### WORK REQUIRED
Beginning with the line that holds "Click the Level 24 diamond badge", please retype each line through the end of the listing below, both ends included, and nothing more.

### ENTRIES SHOWN
──────────────────────────────

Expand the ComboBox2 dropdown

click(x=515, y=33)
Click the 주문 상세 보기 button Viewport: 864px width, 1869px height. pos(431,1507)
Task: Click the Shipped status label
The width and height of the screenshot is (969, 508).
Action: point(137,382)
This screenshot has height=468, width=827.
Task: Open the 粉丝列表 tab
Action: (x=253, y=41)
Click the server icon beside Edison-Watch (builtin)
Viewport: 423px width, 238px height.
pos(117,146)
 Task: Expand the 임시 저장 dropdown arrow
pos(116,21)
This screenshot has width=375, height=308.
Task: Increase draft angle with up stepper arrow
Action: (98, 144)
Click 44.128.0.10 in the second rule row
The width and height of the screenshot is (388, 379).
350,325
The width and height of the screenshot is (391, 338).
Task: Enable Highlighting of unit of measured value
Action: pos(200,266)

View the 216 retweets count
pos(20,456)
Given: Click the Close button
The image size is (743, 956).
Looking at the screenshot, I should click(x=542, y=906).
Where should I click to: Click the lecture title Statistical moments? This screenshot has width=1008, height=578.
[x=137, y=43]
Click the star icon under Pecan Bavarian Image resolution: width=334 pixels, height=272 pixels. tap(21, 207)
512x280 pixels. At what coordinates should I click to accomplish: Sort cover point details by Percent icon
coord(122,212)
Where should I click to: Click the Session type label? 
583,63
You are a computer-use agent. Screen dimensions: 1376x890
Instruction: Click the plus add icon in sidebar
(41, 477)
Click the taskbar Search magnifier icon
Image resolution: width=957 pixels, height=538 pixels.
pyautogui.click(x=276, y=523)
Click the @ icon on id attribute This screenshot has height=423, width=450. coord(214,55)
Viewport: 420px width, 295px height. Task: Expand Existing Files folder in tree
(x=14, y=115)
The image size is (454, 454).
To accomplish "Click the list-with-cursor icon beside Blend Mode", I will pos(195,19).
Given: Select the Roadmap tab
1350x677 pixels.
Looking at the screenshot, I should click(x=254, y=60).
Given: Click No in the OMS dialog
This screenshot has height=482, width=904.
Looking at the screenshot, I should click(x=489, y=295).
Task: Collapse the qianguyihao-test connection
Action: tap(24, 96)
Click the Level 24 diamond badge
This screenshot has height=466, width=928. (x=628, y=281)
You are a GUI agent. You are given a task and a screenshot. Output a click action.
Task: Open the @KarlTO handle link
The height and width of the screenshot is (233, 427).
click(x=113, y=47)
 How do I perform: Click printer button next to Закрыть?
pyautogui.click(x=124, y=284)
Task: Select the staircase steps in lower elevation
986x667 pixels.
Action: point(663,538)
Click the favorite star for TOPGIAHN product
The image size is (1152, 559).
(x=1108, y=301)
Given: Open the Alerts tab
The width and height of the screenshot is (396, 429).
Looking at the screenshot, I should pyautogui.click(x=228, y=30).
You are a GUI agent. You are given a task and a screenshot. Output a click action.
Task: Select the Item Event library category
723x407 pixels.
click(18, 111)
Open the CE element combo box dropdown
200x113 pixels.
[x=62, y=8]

──────────────────────────────

### RESULT
Click the Level 24 diamond badge
This screenshot has height=466, width=928. (x=628, y=281)
You are a GUI agent. You are given a task and a screenshot. Output a click action.
Task: Open the @KarlTO handle link
The height and width of the screenshot is (233, 427).
click(x=113, y=47)
 How do I perform: Click printer button next to Закрыть?
pyautogui.click(x=124, y=284)
Task: Select the staircase steps in lower elevation
986x667 pixels.
Action: point(663,538)
Click the favorite star for TOPGIAHN product
The image size is (1152, 559).
(x=1108, y=301)
Given: Open the Alerts tab
The width and height of the screenshot is (396, 429).
Looking at the screenshot, I should pyautogui.click(x=228, y=30).
You are a GUI agent. You are given a task and a screenshot. Output a click action.
Task: Select the Item Event library category
723x407 pixels.
click(18, 111)
Open the CE element combo box dropdown
200x113 pixels.
[x=62, y=8]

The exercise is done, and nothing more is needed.